概要
スマホの画面は物理的に狭いものですが、長い間ほとんどのWebサイトは、はるかに幅の広いデスクトップ画面を前提に作られてきました。こうした古いサイトを引き続き使えるようにするため、モバイルブラウザは既定で、画面の幅を約980ピクセル(だいたいデスクトップサイズ)であるかのように振る舞い、その結果全体を画面に収まるよう縮小して表示します。これが、対応していないページがスマホでは小さく縮こまって見え、誰かがピンチ操作で拡大するまでその状態が続く理由です。

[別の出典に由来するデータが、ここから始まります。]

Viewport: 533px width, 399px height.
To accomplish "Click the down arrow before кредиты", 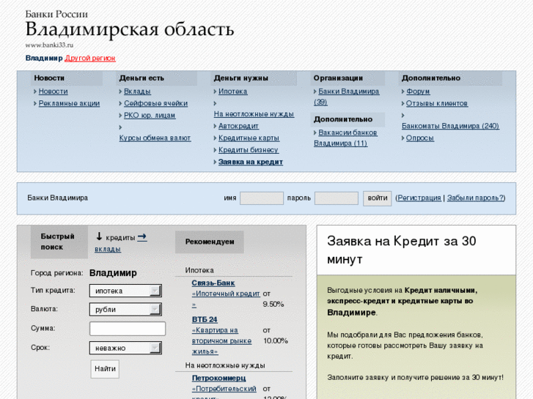I will (x=99, y=236).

viewportメタタグは<meta name="viewport" content="width=device-width, initial-scale=1">という1行のコードで、この古い既定の動作を上書きし、ブラウザに「実際の画面幅に合わせて、通常のズームでこのページのサイズを調整してください」と伝えます。これによって、レスポンシブデザイン(画面サイズに応じて変化するデザイン)がスマホでも実際に機能するようになります。
重要な理由
このタグがないと、モバイル画面向けに丁寧に再配置・サイズ調整されるよう設計されたページであっても、その機能を発揮する機会がありません。実際のデザインがどれだけよく作られていても、スマホはそれを縮小されたデスクトップレイアウトとして表示してしまいます。これは純粋に技術的な、オールオアナッシングの設定です。タグが正しく存在しているか、まったく存在していないかのどちらかで、後者の場合はサイトの他の部分がどれだけよくデザインされていても、すべてのスマホ利用者に誤ったレイアウトが表示されます。

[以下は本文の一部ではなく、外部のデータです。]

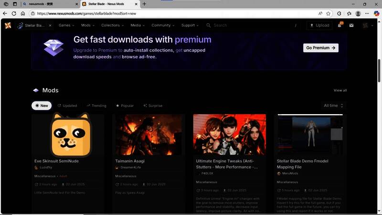Click the Taimanin Asagi mod thumbnail
Screen dimensions: 382x215
click(147, 134)
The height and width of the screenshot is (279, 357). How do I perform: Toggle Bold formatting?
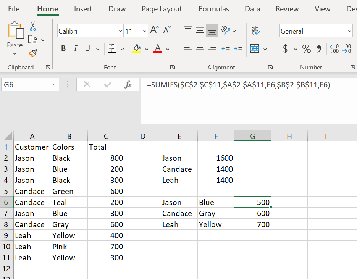coord(63,49)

ほとんどのサイトでWebトラフィックの半数以上がスマホからのものであるため、この1行が欠けているだけで、訪問者の大多数が内容を読み始める前に影響を受けてしまう可能性があります。
修正方法
- ページのHTMLソースを表示し、
<head>セクション内に<meta name="viewport"で始まるタグがあるか確認します。 - 見つからない場合は、
<head>セクション内に<meta name="viewport" content="width=device-width, initial-scale=1">を追加します。 - Squarespace、Wix、Webflow、WordPressなどのサイトビルダーを使っている場合、これはプラットフォームによって自動的に設定されます。タグが見つからない場合は、追加したカスタムコードがそれを上書きしていることがほとんどなので、
<head>に追加したカスタムコードを確認してください。 - 同じタグに
maximum-scale=1やuser-scalable=noを追加しないようにしましょう。これらを追加すると訪問者がピンチ操作で拡大できなくなり、別のアクセシビリティ上の問題を生みます。 - 設定後、実際のスマホ(またはブラウザのモバイルプレビューモード)でページを開き、縮小表示ではなく画面いっぱいに読みやすいサイズで表示されることを確認しましょう。